For some reason, using the following code fixed things:

char *dest;
  
dest = (char *)malloc(sizeof(char) * (ca_cert.length()+1));
strcpy(dest, ca_cert.c_str());
  
espClient.setCACert(dest);
 

 I have no idea why this works, unless for some reason setCACert tries to modify the pointer it's provided.

But hey, it works. And I can finally stop ripping my hair out over this.

Discussions

Ken Yap wrote 06/09/2019 at 05:59 point

As the doco says it's unsafe to assume that the String will not use a different string buffer later so the best thing is to make a copy of it right away. You might prefer the C++ copy routines as in the example here as that will do automatic storage reclamation when the new String goes out of scope.

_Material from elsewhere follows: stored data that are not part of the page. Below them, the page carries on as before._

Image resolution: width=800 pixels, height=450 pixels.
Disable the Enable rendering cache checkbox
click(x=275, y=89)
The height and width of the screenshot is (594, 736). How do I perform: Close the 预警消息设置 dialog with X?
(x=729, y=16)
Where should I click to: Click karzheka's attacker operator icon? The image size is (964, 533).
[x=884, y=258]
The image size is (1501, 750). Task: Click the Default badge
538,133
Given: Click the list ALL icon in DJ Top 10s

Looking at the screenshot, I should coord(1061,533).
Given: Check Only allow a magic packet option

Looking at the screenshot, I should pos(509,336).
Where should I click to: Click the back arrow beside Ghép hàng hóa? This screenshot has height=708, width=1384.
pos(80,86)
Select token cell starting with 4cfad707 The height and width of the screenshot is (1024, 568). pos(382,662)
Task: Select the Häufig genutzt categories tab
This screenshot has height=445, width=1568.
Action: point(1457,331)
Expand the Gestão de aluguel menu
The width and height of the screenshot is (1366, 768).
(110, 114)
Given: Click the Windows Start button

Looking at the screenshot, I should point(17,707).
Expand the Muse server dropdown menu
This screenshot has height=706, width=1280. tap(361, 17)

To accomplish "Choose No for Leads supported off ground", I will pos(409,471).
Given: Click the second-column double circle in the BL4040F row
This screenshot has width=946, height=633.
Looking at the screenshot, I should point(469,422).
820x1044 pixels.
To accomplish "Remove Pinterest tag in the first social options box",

http://www.cplusplus.com/reference/string/string/c_str/

On thinking about it this is probably what happens:

* You hand setCACert() a pointer to the cert.

* It saves the pointer somewhere.

* The original String goes out of scope (is it function scope?) and the storage is reclaimed and probably overwritten by some other data.

* espClient tries to use the string at the pointer it saved. It's garbage.

I suspect if the ca_cert String had program lifetime (outermost scope) this would not happen.